During the musical craze of the mid-20th century, several of Shakespeare's plays were adapted into high-energy shows full of song and dance. The first of the Bard's works to receive this treatment was The Comedy of Errors, which composer Richard Rodgers and lyricist Lorenz Hart transformed into the Broadway hit The Boys from Syracuse (1938). Like many adaptations before and since, The Boys from Syracuse takes place in a reimagined ancient Greece complete with flowing tunics and stately Grecian columns, though the anachronistic elements (e.g., "taxi chariots") are hard to miss. The show was, by all accounts, a great success, leading to a film adaptation in 1940.
Half a century after The Boys from Syracuse premiered, filmmakers revisited The Comedy of Errors in Big Business (1988), starring Bette Midler and Lily Tomlin. In its overall style and setting, this film represents a sharply different approach from The Boys from Syracuse, taking place in an aggressively modern world of mega-corporations and power suits. Moreover, the two sets of twins in Big Business are female, with the "Antipholus" figures working as high-powered business executives and the "Dromios" as gingham-clad country girls. Promotional materials for Big Business, like those for many productions of the original play, emphasized the sheer silliness of the plot: the theatrical poster for the film gives top billing to "Bette Midler, Lily Tomlin, Lily Tomlin and Bette Midler."
Although they lack the big chorus numbers of The Boys from Syracuse, modern productions of The Comedy of Errors tend to possess all the zaniness and whimsy of an early stage musical. Wardrobes range from colorful Renaissance garb to sailor suits, with minor characters such as Luce often showcasing the costumer's inventiveness.
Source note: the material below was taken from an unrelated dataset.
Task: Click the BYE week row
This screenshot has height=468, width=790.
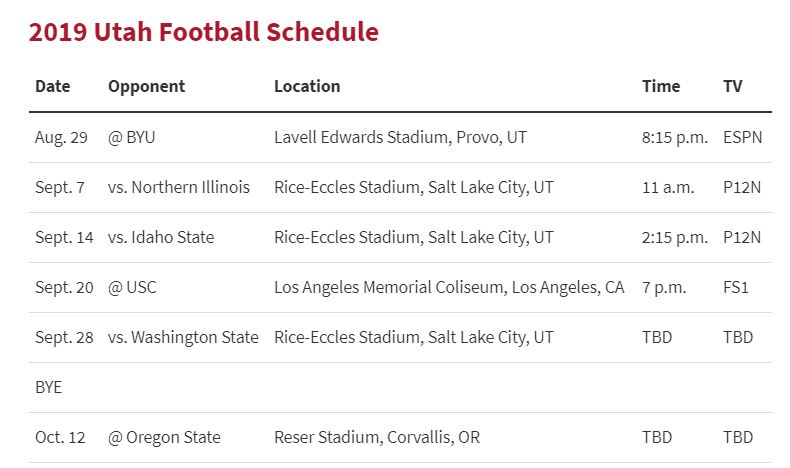Action: pyautogui.click(x=400, y=387)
Other productions up the ante by having each pair of twins played by a single actor. The California Shakespeare Theater, for example, mounted a 2014 production, in which Danny Scheie played both Dromios, with only slight costume changes to indicate which character was which.
A few modern directors, however, have approached The Comedy of Errors with more restraint. British director Tim Supple, for example, directed a 1996 Royal Shakespeare Company production described as "thoughtful and sombre"—two adjectives seldom applied to this usually farcical play. Shying away from circus-like sounds and colors, Supple's production made use of an extremely simple set: a brick wall with a single door. Gone, too, were the clownish costumes so often associated with The Comedy of Errors. Instead, Supple's troupe performed in subdued modern dress: suits and fedoras for the men, long skirts and cardigans for the women.